**What you are asked to do:**
Below, starting at the line with "1024x640 pixels. At" and continuing through the last of the lines, copy each line again, requests included, and multiply every coordinate in the answers by 2.35, rounding to whole numbers with halves rounded up. Omit the pictures.

*** Task input ***

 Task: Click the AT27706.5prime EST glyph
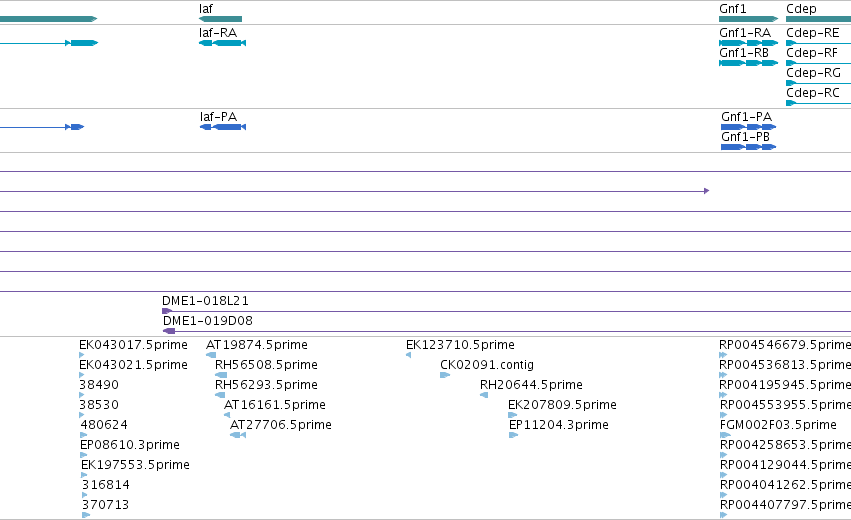pyautogui.click(x=238, y=435)
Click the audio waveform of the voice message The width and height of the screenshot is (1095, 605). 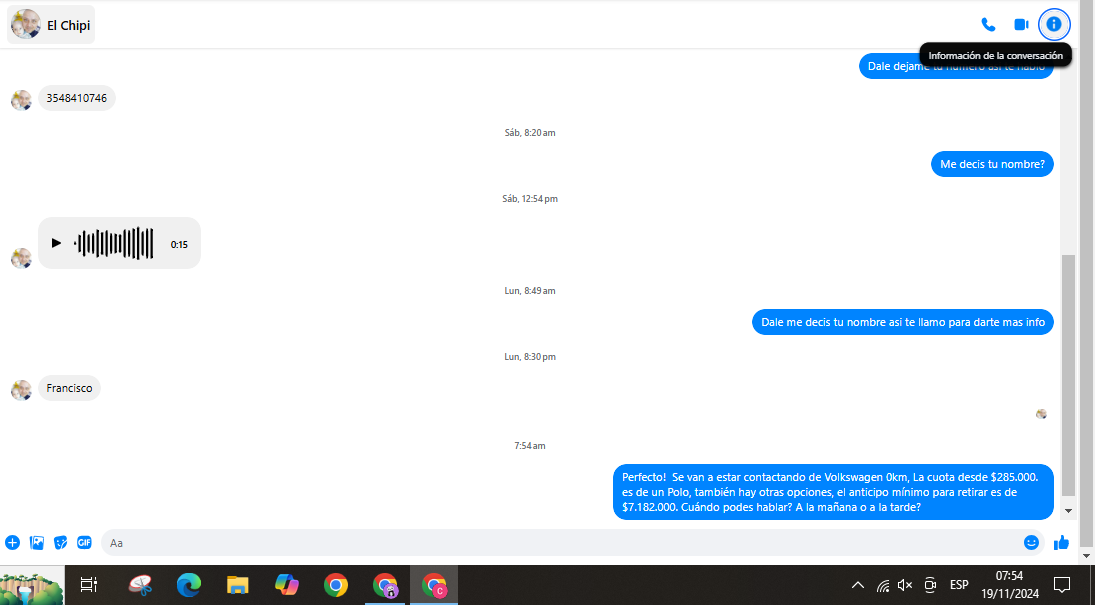pyautogui.click(x=116, y=243)
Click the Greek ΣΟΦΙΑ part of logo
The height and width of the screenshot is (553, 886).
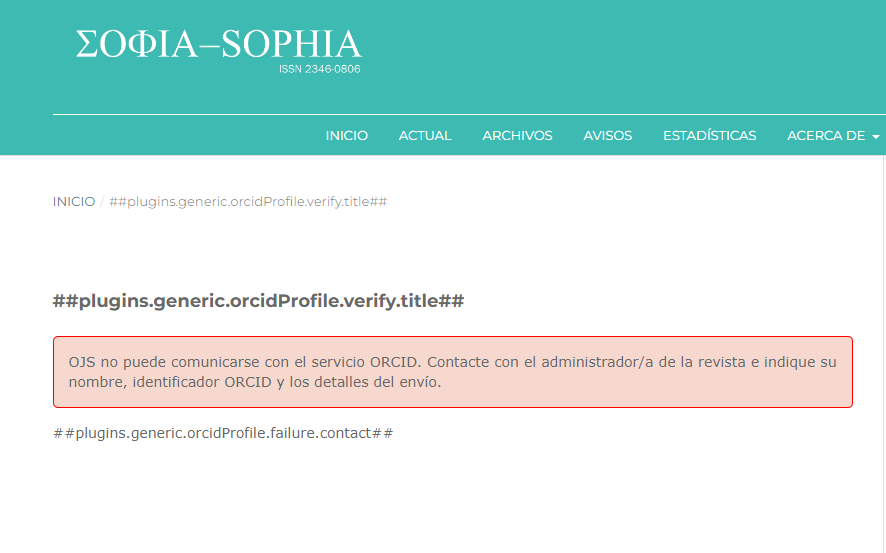137,45
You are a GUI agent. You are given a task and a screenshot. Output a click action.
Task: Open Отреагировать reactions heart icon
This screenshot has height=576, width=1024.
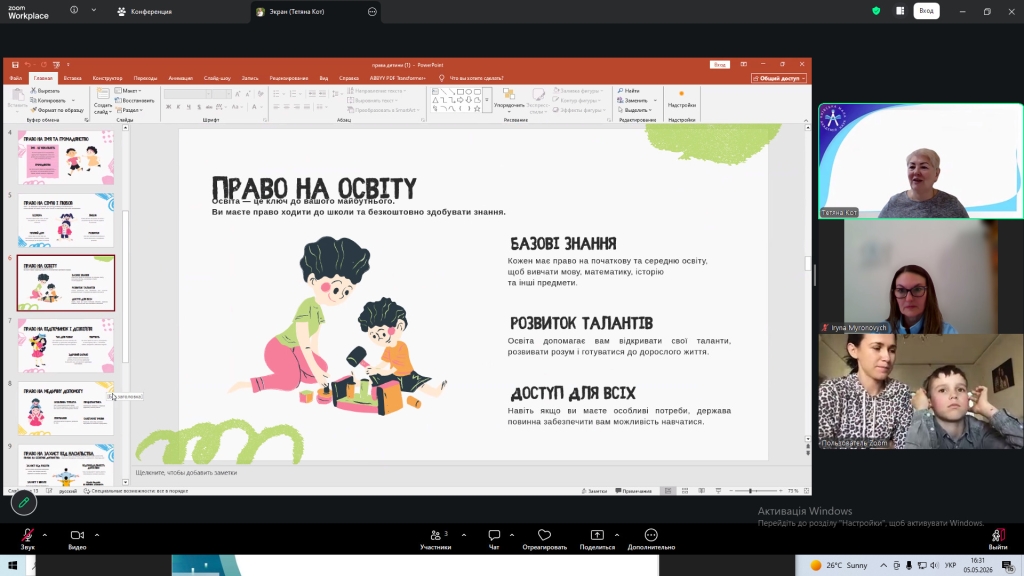pos(545,535)
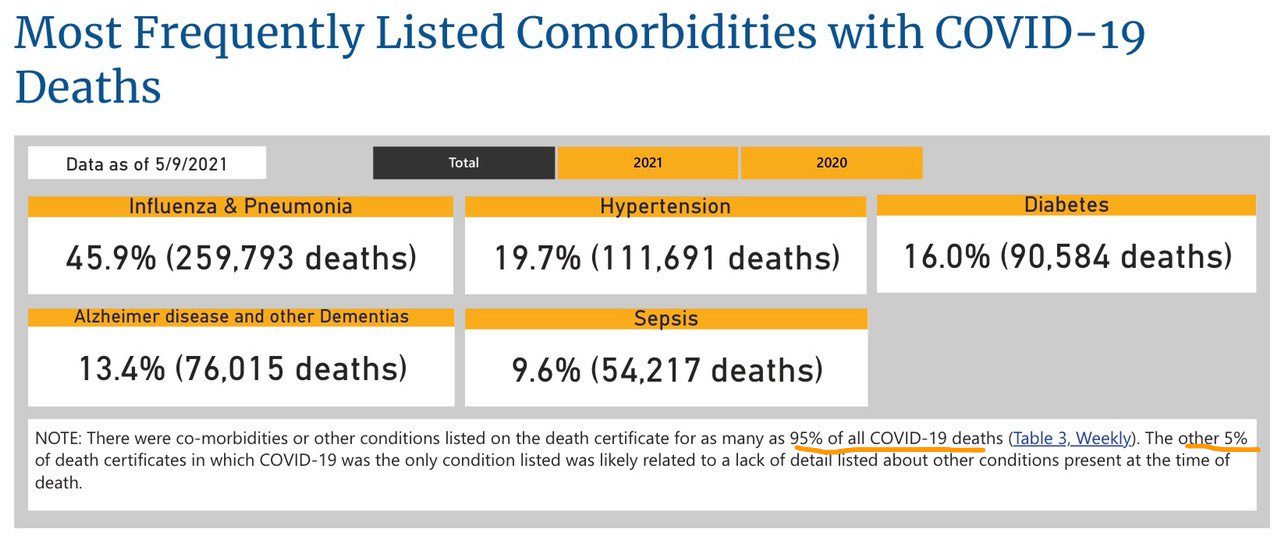Switch to the 2020 tab
Image resolution: width=1284 pixels, height=538 pixels.
pyautogui.click(x=832, y=163)
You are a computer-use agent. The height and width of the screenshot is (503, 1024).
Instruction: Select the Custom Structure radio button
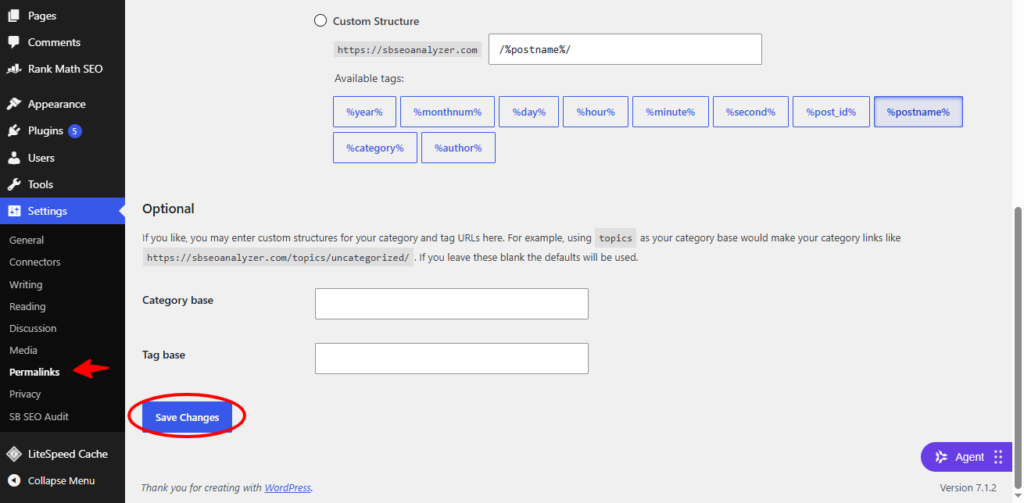320,21
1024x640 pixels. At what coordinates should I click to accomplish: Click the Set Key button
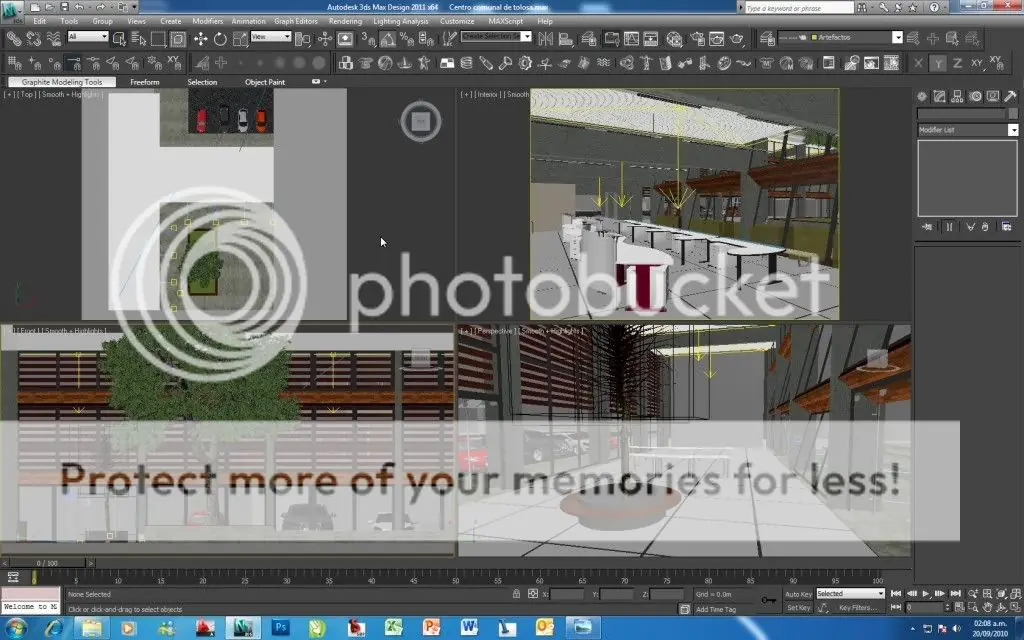pyautogui.click(x=798, y=607)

***

**Answer for the task:**
1024x640 pixels. At what coordinates should I click to accomplish: Click the Set Key button
pyautogui.click(x=1875, y=1426)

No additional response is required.